## Material to process
╔══

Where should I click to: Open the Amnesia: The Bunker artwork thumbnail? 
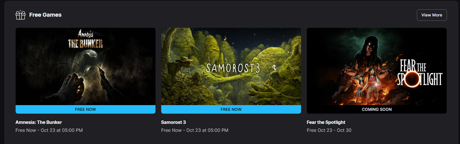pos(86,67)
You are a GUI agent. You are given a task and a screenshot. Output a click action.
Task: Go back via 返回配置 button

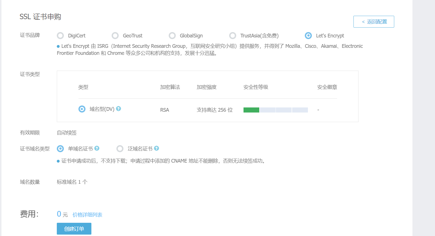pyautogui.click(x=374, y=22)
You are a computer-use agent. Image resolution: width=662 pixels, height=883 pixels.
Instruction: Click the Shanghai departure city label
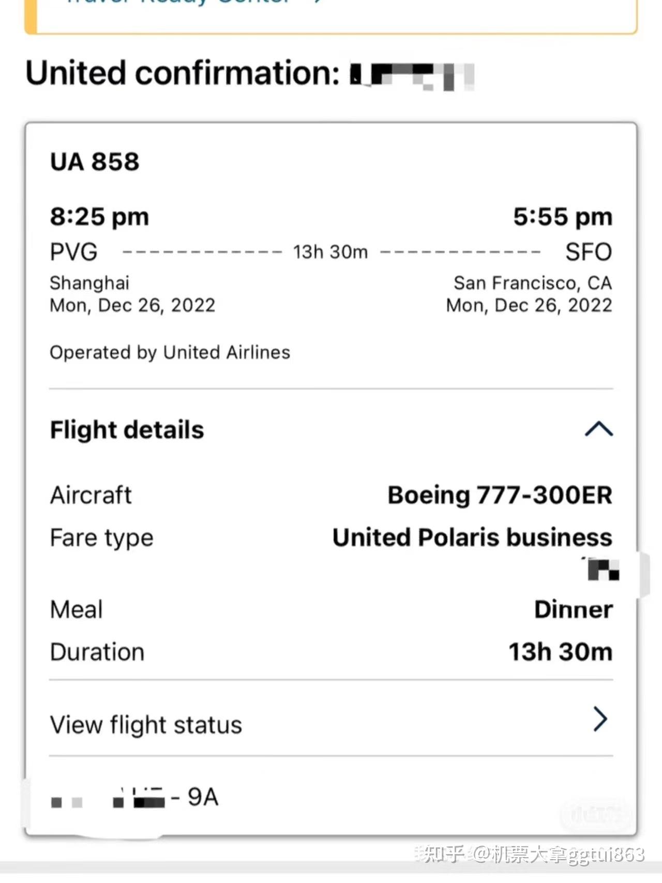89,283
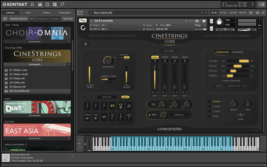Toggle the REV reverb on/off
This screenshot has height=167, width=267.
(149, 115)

╚══
╔══

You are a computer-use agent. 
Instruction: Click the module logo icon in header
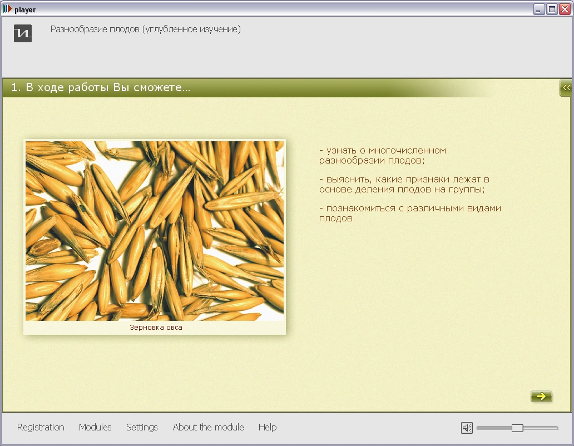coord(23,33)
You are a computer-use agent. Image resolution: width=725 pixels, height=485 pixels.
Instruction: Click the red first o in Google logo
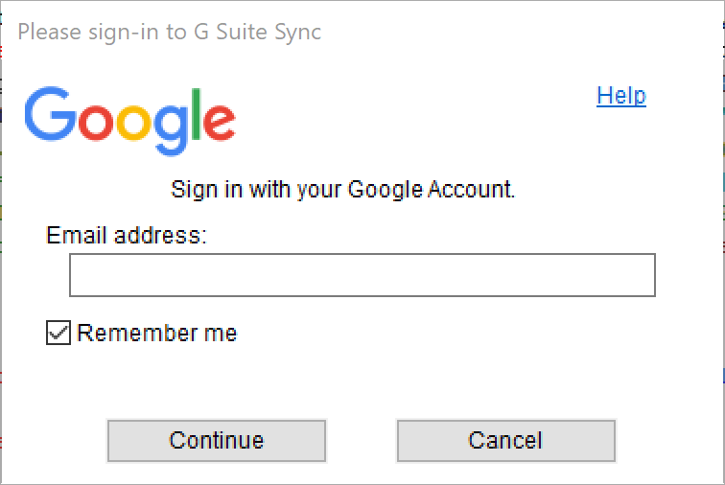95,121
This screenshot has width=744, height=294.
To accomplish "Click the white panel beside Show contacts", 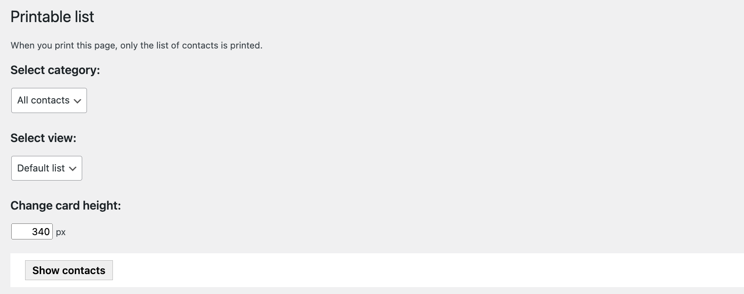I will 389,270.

╚══
╔══

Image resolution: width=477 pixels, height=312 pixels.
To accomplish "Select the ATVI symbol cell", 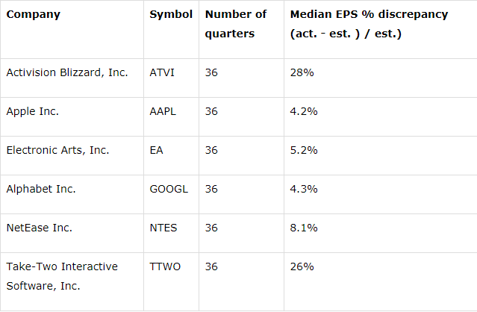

╚══

## What to produce
Go back to the lines above and output, exactly as they stand, the ones from the line containing "Where should I" to the line containing "You are a computer-use agent. Image resolution: width=662". Leave all pictures behind.

## Result below
Where should I click to: Open the Amnesia: The Bunker artwork thumbnail? 
pos(86,67)
You are a GUI agent. You are given a task and a screenshot. Output a click action.
Task: Go back via 返回配置 button

pyautogui.click(x=374, y=22)
You are a computer-use agent. Image resolution: width=662 pixels, height=883 pixels.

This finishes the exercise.